Ryokan

from Wikipedia, the free encyclopedia
Ryokan
View into a main room
Futons for the night's sleep
The foyer of a ryokan

A ryokan ( Japanese 旅館 , literally: guest house ) is a traditionally furnished Japanese hotel .

Prices and usage

Ryokans designed for tourism usually include breakfast and dinner in the price. However, if you book at short notice, it may only be possible to get an overnight stay without meals ( 素 泊 ま り sudomari ). Prices are usually between 8,000 yen and 20,000 yen per night and person, an overnight stay without meals costs from 4,000 yen per night and person. Usually there are no single rooms; As you sleep on futons , the occupancy of the rooms is flexible. There are also ryokans that are mainly used by craftsmen and business travelers and offer less service at lower prices.

Furnishing

The rooms are designed in a traditional Japanese style: the floors are covered with tatami mats, the sliding doors ( shoji ) are covered with washi and there is a small, slightly raised area in the room called a tokonoma ( 床 の 間 ), in which there is a flower arrangement or one Can hang calligraphy. Often there is also a veranda, which can be separated from the room with sliding doors and which is often glazed to the outside.

A ryokan usually has a spacious shared bathroom ( onsen or sentō ) and lounges that can be used by all guests. The shoes are taken off at the hotel entrance or at the latest at the room entrance, whereby an employee takes them and hands them back later. Slippers provided by the hotel are worn in the ryokan. The provided yukata can be worn not only in the hotel, but also outside.

When you move into a room in a ryokan, there is usually only a 30 cm high table on which green tea and typical local pastries or sweets are available for reception . Dinner and breakfast are also often served here, but in some cases also in the in-house restaurant or dining room. The meals are traditionally Japanese and usually very rich, but often very expensive as a result.

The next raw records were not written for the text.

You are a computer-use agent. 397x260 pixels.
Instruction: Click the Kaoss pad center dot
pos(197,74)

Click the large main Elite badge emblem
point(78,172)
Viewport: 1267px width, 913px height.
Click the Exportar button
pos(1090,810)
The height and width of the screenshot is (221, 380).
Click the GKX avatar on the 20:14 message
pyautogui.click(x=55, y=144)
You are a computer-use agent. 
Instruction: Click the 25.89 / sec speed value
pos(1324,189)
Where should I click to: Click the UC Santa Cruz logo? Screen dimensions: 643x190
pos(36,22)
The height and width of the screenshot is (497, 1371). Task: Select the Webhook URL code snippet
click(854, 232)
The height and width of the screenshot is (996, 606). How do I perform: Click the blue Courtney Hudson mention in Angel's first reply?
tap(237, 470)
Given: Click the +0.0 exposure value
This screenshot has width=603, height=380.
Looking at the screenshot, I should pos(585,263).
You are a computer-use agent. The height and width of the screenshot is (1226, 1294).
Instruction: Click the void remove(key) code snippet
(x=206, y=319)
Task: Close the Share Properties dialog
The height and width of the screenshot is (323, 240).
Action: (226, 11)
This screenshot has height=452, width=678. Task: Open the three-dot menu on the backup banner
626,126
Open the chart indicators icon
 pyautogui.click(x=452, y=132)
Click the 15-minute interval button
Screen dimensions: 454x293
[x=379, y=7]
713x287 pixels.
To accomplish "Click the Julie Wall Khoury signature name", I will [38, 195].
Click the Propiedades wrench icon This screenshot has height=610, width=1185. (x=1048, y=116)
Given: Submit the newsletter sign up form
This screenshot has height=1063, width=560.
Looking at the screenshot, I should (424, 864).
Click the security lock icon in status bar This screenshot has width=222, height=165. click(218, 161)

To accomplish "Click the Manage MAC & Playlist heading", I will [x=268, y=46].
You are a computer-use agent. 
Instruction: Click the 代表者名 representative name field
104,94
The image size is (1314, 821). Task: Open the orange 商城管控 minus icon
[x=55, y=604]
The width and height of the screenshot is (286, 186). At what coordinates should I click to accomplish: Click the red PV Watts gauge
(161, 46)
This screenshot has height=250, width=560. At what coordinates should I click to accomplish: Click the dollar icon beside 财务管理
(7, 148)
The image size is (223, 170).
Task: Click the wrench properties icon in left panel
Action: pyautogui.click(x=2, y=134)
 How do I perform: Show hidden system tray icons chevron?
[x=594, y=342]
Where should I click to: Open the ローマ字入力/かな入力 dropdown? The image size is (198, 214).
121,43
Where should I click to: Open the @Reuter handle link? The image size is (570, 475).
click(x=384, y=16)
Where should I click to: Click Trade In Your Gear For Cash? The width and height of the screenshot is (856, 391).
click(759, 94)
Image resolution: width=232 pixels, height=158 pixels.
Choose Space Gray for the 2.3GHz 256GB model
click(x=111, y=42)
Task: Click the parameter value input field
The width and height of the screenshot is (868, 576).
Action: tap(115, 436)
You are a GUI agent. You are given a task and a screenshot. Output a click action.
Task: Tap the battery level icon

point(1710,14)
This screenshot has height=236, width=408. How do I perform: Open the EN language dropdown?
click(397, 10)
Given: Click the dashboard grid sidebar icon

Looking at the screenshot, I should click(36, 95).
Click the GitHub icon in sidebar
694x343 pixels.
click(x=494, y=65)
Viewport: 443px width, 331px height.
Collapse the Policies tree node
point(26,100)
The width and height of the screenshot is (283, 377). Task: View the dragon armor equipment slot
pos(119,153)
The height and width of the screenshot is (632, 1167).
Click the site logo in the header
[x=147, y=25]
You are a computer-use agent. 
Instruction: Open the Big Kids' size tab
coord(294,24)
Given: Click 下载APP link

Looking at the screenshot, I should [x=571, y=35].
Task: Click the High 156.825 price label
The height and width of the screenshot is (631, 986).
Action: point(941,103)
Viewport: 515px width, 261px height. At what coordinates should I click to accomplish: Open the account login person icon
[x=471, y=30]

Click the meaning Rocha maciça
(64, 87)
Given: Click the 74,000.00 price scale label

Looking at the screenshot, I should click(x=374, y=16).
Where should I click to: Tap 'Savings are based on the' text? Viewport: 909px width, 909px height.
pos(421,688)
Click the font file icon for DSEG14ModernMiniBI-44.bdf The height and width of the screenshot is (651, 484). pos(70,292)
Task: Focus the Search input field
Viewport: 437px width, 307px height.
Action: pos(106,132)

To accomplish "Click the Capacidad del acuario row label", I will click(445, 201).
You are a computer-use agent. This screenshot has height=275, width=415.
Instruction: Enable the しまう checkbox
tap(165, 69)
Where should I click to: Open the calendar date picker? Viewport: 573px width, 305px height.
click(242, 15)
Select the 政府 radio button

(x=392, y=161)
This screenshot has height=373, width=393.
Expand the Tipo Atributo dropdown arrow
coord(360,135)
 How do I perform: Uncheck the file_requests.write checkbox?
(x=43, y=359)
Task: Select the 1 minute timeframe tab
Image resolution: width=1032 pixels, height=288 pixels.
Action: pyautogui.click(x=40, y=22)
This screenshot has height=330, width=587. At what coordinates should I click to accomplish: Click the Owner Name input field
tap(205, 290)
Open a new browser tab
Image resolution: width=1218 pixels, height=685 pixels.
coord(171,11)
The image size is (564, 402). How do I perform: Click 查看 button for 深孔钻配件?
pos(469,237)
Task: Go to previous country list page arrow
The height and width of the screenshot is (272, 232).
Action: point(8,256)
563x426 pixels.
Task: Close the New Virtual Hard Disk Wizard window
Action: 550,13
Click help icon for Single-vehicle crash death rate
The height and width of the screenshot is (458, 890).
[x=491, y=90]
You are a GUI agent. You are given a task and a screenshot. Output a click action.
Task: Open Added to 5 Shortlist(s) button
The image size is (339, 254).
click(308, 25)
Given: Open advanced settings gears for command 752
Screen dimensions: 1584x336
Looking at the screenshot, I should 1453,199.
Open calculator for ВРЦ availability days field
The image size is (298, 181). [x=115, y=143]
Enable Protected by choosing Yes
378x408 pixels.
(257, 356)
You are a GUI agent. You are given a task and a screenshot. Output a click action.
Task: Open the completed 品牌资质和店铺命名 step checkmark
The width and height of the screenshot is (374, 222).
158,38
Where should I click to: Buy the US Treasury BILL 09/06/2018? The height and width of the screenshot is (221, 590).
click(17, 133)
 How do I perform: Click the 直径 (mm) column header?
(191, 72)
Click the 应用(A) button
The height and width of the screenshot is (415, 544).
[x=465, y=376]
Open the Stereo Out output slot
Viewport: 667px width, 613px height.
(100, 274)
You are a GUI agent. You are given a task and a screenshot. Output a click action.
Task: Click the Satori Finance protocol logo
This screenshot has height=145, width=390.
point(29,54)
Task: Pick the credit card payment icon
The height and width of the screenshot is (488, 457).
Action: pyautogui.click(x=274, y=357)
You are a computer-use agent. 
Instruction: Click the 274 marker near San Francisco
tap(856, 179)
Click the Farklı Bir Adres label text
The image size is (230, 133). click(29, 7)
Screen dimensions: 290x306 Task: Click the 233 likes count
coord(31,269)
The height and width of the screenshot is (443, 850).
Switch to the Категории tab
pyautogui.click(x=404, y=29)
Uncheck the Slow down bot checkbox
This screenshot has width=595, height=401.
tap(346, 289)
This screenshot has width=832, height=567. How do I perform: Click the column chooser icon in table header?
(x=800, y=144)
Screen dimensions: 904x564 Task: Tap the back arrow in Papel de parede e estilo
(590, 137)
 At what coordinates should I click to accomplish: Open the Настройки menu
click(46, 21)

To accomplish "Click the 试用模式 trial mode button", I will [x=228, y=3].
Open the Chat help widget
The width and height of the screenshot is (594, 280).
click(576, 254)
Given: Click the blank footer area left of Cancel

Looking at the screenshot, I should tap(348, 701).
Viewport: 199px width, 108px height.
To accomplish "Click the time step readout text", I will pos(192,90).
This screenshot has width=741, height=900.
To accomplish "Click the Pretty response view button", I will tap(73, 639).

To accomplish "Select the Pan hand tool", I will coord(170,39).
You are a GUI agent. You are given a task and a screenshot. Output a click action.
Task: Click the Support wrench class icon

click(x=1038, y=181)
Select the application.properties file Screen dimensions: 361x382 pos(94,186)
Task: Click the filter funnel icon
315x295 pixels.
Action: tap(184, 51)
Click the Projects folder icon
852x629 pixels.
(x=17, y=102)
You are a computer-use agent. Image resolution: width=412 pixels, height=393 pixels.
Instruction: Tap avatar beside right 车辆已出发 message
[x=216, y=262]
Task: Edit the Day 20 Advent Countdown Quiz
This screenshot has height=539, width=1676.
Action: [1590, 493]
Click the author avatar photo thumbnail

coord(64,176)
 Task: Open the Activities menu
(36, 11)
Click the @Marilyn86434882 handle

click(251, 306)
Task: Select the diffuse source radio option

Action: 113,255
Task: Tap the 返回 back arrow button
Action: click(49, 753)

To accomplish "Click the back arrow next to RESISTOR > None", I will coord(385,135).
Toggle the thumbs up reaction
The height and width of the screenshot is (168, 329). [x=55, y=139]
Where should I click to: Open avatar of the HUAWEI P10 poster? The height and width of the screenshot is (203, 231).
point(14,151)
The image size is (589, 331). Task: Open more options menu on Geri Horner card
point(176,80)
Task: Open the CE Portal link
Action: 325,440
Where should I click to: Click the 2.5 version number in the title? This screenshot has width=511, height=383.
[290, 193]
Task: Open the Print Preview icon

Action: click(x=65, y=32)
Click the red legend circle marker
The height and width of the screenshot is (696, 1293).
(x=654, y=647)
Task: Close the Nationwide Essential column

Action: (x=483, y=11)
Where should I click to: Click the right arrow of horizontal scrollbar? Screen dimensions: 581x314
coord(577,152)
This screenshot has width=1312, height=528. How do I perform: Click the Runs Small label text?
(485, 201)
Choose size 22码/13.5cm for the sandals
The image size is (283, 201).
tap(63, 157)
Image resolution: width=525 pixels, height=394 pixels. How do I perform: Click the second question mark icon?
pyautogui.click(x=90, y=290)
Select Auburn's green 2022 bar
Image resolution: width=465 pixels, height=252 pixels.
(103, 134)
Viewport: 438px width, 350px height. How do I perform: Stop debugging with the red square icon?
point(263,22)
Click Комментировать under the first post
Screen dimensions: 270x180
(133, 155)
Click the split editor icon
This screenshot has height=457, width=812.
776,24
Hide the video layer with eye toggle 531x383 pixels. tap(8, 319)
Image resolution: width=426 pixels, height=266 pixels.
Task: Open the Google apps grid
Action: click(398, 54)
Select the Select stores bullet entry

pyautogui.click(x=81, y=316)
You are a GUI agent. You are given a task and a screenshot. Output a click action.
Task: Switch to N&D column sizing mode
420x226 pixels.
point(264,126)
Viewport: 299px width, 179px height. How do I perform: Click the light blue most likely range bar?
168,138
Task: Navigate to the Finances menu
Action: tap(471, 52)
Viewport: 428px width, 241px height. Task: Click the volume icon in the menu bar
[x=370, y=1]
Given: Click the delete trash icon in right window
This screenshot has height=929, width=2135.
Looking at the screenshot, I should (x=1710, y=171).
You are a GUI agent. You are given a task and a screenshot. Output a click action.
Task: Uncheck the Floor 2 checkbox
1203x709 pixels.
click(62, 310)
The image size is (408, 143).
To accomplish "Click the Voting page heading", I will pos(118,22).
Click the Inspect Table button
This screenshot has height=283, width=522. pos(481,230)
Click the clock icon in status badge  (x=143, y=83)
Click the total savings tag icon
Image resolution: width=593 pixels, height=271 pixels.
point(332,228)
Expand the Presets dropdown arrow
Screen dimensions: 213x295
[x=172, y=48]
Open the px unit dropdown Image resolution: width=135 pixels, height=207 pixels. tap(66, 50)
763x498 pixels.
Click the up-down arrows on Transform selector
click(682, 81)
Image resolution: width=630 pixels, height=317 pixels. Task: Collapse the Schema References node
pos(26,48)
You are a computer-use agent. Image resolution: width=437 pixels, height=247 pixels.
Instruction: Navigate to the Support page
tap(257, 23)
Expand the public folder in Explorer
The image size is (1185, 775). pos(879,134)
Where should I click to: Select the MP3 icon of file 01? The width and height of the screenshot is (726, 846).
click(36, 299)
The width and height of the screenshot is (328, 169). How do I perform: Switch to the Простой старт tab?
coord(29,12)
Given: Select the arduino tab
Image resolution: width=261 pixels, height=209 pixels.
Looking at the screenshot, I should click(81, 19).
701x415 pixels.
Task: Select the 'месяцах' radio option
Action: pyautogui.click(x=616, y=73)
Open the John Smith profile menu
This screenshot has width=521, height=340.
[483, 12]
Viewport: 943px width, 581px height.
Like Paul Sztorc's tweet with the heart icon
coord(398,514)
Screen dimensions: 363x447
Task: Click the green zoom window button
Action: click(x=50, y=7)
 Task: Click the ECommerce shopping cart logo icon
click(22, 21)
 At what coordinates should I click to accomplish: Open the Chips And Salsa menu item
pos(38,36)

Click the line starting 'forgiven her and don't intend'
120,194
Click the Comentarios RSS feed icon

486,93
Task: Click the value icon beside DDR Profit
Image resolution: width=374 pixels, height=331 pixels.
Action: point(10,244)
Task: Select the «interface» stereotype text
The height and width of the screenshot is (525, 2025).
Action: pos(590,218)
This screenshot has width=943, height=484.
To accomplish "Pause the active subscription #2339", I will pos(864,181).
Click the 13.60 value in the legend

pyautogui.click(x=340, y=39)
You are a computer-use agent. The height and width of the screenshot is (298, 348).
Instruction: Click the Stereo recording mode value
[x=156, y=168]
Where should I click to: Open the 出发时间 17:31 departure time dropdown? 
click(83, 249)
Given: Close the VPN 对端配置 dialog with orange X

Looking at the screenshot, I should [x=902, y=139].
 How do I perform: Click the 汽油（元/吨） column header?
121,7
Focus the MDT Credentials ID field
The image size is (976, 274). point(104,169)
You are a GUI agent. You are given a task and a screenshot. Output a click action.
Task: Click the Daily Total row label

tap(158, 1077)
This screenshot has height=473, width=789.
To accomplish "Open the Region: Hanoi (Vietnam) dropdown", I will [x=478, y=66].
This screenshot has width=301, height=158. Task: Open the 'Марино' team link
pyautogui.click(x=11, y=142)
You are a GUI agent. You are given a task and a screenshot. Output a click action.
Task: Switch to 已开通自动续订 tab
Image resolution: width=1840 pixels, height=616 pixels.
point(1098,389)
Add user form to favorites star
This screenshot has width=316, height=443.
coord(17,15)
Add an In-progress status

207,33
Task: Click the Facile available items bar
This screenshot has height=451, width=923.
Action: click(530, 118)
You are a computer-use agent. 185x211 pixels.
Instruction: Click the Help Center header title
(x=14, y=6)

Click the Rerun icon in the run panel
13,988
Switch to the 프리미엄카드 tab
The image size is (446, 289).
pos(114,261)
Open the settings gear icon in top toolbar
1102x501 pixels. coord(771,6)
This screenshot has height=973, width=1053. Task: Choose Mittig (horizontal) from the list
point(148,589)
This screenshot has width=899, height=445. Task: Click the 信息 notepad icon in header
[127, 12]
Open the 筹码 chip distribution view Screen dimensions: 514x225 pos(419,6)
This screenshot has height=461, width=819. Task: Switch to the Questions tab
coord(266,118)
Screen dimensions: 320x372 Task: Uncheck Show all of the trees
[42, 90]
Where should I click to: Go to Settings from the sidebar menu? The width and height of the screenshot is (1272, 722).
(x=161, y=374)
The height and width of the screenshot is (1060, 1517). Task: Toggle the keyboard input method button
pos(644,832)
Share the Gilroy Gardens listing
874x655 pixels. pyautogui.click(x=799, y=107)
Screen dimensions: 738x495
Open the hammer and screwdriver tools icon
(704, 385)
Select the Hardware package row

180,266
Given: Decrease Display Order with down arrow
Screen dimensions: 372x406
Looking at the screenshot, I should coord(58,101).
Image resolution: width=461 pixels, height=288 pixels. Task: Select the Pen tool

After dinner, the servants put the table in an adjoining room or a corner and spread the futons on the tatami mats as a bed for the night. In the morning they are removed again.

History and legal requirements

High-quality hostels have been called ryokan since the Edo period , the term itself being borrowed from the Chinese language . However, it did not become common in common parlance until the middle of the 20th century.

The 1948 Japanese Hostel Act ( 旅館 業 法Ryokan gyōhō ) divides accommodation into western-style hotels, Japanese-style ryokans, simple accommodation and other accommodations, with many ryokans also having the word hotel in their name. Ryokan is also the generic term for all types of accommodation facilities in Japan due to the same law.

In 1995 there were 72,600 ryokans and 7,174 hotels in Japan, with hotels averaging 75 rooms and ryokans only 14. Currently the number of ryokans is falling while that of hotels is increasing. In many cases, aging ryokan owners, who are usually family-run, have found it difficult to find successors today.

A well-known ryokan and at the same time one of the most exclusive hotels in the world is the Tawaraya Ryokan in Kyoto , which has been in operation for 300 years and 12 generations . It has 18 rooms in which one night costs about 350 euros. Famous people like Jean-Paul Sartre and Simone de Beauvoir , Karl Gustav and Silvia of Sweden , Leonard Bernstein , Marlon Brando and Barbra Streisand have stayed here . The oldest ryokan are the Nishiyama Onsen Keiunkan, founded in 705 in Hayakawa, and the Hōshi in Awazu-Onsen, Komatsu (Ishikawa), founded in 718 .

literature

  • Gabriele Fahr-Becker: Ryokan - a guest in traditional Japan . Könemann in Tandem Verlag GmbH, Königswinter 2005, ISBN 3-8331-1222-0 , 336 S. Basic standard work; numerous, mostly colored photos and illustrations; deals with ryokan types and the influence of typical customs, customs and traditions on ryokans in psychological, sociological and architectural terms.

Web links

Commons : Ryokan  - collection of pictures, videos and audio files

References and comments

  1. Arima Onsen in the English language Wikipedia
  2. Ryokan. In: Travel to Japan. Retrieved on August 19, 2019 (German).